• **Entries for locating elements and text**
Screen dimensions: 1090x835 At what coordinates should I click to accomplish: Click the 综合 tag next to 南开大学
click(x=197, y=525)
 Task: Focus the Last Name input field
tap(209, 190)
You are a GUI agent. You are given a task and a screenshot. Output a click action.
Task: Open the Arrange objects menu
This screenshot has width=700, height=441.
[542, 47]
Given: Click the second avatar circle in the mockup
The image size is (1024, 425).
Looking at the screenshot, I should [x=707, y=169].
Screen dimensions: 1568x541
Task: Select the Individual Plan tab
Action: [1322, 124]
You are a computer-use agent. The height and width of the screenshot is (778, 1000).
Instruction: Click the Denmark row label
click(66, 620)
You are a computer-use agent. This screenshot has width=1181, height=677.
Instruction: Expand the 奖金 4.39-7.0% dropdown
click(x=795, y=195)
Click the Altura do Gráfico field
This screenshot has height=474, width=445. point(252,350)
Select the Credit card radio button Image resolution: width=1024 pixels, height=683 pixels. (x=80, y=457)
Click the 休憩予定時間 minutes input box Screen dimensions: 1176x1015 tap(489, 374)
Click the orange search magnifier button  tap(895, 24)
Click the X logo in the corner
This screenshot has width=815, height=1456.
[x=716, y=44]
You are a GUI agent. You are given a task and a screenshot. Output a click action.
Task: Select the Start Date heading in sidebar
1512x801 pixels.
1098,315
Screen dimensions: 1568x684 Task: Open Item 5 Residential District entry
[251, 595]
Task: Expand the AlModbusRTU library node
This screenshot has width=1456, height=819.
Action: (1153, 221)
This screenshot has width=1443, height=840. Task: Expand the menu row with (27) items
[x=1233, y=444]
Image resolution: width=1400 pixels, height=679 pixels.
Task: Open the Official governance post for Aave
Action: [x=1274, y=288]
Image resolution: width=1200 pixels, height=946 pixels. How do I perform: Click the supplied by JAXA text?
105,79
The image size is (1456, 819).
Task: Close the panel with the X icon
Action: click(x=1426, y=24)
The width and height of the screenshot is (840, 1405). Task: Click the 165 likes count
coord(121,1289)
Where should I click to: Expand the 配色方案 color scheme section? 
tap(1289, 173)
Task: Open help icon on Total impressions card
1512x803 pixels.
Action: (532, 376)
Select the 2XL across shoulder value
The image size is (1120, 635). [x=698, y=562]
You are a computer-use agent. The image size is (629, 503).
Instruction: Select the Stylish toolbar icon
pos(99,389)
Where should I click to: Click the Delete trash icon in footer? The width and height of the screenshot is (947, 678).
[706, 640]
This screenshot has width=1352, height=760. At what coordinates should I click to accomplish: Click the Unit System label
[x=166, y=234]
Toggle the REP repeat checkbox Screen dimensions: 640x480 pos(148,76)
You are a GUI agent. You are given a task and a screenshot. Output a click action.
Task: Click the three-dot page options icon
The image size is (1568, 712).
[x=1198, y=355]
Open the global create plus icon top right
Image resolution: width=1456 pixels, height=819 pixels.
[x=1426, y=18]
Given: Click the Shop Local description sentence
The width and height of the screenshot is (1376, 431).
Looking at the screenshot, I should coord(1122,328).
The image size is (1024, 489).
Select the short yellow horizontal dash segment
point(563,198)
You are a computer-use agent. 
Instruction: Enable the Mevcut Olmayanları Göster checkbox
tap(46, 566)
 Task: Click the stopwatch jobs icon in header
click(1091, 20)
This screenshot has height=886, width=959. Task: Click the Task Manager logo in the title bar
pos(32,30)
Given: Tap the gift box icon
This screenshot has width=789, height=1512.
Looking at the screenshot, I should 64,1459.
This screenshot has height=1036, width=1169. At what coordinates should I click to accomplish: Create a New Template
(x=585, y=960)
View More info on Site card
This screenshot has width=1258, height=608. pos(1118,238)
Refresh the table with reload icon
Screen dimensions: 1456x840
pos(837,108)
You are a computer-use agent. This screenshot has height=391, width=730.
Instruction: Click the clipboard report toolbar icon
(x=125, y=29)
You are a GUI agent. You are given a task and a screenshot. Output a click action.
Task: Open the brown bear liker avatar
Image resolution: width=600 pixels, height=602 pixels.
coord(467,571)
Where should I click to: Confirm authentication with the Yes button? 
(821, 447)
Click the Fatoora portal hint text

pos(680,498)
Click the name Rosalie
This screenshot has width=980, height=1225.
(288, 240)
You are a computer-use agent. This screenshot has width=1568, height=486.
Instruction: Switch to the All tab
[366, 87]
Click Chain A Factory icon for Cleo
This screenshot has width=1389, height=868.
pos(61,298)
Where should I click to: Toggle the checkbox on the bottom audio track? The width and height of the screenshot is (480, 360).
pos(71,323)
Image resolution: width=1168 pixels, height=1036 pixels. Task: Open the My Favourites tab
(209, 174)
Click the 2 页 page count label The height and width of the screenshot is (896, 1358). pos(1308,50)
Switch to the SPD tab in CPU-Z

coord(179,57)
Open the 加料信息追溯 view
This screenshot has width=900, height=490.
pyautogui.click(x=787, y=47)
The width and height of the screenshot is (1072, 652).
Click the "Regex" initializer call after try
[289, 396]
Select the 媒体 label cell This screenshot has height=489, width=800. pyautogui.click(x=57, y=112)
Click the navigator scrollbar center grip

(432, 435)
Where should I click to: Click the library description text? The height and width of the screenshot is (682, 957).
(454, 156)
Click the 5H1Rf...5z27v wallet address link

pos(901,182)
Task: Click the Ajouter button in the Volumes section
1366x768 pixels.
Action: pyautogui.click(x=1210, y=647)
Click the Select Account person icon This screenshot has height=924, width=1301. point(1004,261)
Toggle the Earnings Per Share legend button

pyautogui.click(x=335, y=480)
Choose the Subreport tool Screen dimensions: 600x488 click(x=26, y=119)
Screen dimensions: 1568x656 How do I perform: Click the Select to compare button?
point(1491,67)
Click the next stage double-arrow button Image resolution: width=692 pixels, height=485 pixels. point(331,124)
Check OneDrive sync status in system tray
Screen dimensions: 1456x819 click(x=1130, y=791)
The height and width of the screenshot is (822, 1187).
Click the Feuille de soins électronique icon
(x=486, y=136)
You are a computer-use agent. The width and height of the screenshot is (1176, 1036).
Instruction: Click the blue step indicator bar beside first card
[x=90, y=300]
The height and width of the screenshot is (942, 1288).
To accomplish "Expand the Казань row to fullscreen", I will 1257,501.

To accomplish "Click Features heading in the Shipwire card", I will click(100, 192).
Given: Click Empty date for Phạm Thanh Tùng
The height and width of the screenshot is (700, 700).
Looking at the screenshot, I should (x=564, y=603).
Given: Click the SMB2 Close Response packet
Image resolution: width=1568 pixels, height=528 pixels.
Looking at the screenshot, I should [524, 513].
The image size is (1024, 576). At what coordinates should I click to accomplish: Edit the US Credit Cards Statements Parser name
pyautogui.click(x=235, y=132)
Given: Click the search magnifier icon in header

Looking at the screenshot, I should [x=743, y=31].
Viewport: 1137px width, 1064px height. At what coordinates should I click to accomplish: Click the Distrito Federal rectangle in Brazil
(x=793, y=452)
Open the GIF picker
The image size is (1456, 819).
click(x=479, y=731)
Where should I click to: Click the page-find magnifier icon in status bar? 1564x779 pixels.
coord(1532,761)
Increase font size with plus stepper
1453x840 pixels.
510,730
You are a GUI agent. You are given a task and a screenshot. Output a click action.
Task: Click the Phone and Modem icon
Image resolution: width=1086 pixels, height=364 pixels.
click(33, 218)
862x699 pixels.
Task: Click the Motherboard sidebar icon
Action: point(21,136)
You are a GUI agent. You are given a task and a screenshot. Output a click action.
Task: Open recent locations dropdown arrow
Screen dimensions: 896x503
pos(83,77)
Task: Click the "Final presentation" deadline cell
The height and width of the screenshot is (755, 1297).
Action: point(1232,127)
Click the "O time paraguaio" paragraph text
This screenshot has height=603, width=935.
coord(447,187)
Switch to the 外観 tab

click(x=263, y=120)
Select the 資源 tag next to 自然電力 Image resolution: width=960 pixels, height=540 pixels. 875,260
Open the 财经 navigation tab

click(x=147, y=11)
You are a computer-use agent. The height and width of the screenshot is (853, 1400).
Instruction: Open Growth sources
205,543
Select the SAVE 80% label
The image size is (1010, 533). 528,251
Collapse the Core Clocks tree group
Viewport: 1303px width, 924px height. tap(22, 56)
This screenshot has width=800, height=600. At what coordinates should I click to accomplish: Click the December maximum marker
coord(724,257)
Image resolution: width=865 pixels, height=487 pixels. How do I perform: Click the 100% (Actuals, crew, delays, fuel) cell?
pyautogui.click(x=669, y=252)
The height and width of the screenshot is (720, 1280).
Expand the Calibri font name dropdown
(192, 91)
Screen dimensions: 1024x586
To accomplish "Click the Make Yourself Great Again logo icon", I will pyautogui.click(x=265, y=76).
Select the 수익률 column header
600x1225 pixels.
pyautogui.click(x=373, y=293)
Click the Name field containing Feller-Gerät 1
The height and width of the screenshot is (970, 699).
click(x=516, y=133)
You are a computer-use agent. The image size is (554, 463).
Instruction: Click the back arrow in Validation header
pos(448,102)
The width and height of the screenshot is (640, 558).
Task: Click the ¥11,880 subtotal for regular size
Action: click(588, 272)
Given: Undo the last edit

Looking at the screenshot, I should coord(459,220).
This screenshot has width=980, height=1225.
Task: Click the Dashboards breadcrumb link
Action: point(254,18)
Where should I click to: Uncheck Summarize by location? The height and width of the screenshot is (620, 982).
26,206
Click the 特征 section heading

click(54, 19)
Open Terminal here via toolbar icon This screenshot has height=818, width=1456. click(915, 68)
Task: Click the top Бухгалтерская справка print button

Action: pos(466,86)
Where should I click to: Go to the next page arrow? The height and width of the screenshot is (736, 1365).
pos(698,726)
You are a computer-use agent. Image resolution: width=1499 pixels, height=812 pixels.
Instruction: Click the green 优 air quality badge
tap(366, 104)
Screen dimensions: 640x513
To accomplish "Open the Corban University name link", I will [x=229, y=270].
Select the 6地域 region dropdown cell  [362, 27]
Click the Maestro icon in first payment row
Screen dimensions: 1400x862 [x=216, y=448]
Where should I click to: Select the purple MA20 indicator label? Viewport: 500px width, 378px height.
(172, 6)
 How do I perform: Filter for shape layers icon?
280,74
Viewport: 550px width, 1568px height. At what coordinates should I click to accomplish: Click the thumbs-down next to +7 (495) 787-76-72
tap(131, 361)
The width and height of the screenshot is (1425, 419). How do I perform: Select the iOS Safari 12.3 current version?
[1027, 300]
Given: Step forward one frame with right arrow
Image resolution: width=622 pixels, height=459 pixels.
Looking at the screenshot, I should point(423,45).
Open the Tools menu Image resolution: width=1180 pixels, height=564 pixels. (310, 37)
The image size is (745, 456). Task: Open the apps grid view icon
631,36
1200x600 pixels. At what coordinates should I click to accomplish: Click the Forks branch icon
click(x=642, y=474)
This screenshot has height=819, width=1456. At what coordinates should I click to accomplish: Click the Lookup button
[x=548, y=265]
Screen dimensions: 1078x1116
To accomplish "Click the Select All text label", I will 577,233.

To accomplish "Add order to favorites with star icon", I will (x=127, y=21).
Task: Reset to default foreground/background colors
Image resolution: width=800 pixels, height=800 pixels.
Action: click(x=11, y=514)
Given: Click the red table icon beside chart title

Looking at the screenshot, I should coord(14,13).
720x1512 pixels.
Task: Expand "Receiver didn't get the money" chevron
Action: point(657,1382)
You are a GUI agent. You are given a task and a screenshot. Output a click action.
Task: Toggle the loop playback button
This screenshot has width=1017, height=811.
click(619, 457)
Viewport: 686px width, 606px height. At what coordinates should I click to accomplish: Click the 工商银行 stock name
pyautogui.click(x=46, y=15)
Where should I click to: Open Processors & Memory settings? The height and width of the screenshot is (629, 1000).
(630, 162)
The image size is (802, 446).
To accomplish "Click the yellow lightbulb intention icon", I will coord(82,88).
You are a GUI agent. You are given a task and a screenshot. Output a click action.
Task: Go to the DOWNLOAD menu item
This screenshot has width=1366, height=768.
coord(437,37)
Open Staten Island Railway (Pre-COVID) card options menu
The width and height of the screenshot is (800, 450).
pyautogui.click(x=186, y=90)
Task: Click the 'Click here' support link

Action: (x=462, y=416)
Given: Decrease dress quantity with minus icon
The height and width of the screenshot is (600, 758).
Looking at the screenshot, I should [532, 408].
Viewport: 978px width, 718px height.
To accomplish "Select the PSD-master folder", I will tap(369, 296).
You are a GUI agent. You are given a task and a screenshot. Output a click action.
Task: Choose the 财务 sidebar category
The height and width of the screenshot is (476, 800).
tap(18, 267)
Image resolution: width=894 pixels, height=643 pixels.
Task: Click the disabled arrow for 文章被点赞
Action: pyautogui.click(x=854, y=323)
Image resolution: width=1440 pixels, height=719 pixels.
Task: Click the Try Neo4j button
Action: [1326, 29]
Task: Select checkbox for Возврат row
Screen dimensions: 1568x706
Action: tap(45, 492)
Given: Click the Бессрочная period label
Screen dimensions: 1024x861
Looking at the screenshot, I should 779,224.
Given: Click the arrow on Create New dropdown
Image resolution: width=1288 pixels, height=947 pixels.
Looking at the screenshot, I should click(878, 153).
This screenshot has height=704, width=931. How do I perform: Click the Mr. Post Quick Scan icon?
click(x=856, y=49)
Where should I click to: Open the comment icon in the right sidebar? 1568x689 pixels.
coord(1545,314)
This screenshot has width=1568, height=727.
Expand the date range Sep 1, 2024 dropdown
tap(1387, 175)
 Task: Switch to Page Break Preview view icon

• **WHAT TO PRODUCE**
Write out, without any alteration, the lines of the records from the line containing "Open the 加料信息追溯 view" through the line containing "Choose the Subreport", both lines included.

• **CORRECT RESPONSE**
Open the 加料信息追溯 view
This screenshot has width=900, height=490.
pyautogui.click(x=787, y=47)
The width and height of the screenshot is (1072, 652).
Click the "Regex" initializer call after try
[289, 396]
Select the 媒体 label cell This screenshot has height=489, width=800. pyautogui.click(x=57, y=112)
Click the navigator scrollbar center grip

(432, 435)
Where should I click to: Click the library description text? The height and width of the screenshot is (682, 957).
(454, 156)
Click the 5H1Rf...5z27v wallet address link

pos(901,182)
Task: Click the Ajouter button in the Volumes section
1366x768 pixels.
Action: pyautogui.click(x=1210, y=647)
Click the Select Account person icon This screenshot has height=924, width=1301. point(1004,261)
Toggle the Earnings Per Share legend button

pyautogui.click(x=335, y=480)
Choose the Subreport tool Screen dimensions: 600x488 click(x=26, y=119)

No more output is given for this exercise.